Re: Corpora: web-search

From: Ken Litkowski (ken@clres.com)
Date: Fri May 05 2000 - 20:45:17 MET DST

Next message: Bill Mann: "Re: Corpora: Measuring Text Reuse"

Previous message: Ken Litkowski: "Re: Corpora: web-search"
In reply to: Lou Burnard: "Re: Corpora: web-search"
Next in thread: James L. Fidelholtz: "Re: Corpora: web-search"
Messages sorted by: [ date ] [ thread ] [ subject ] [ author ]

I would hope that this tool may be useful to lexicographers as you have
configured it. Might I suggest, in addition to the suggestions already
made, that an output option include a format like that used in Senseval,
since there are many in the computational linguistics community who have
used that format for word-sense disambiguation studies.

The format would be a line with an identifier and then up to three
sentences of the source text, with the last sentence containing the
bracketed target word.

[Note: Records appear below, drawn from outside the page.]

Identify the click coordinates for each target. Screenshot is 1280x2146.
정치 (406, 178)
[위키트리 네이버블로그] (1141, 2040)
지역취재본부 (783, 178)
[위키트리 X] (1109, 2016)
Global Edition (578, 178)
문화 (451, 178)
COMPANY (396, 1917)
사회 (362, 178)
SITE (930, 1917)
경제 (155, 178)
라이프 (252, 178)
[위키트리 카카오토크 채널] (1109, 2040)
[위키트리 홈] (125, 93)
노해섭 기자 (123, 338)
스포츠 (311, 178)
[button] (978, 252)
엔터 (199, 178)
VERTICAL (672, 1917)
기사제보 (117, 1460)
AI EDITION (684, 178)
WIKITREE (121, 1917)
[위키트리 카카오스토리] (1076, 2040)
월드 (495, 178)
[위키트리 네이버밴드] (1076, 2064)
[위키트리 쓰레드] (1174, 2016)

It wouldn't be crucial to be all-inclusive. Use
a simple sentence-splitter and see if you can generate a set of
sentences. If not, just discard the particular corpus instance. This
would provide great training data.

Ken

-- 
Ken Litkowski                     TEL.: 301-482-0237
CL Research                       EMAIL: ken@clres.com
9208 Gue Road
Damascus, MD 20872-1025 USA       Home Page: http://www.clres.com

Next message: Bill Mann: "Re: Corpora: Measuring Text Reuse"
Previous message: Ken Litkowski: "Re: Corpora: web-search"
In reply to: Lou Burnard: "Re: Corpora: web-search"
Next in thread: James L. Fidelholtz: "Re: Corpora: web-search"
Messages sorted by: [ date ] [ thread ] [ subject ] [ author ]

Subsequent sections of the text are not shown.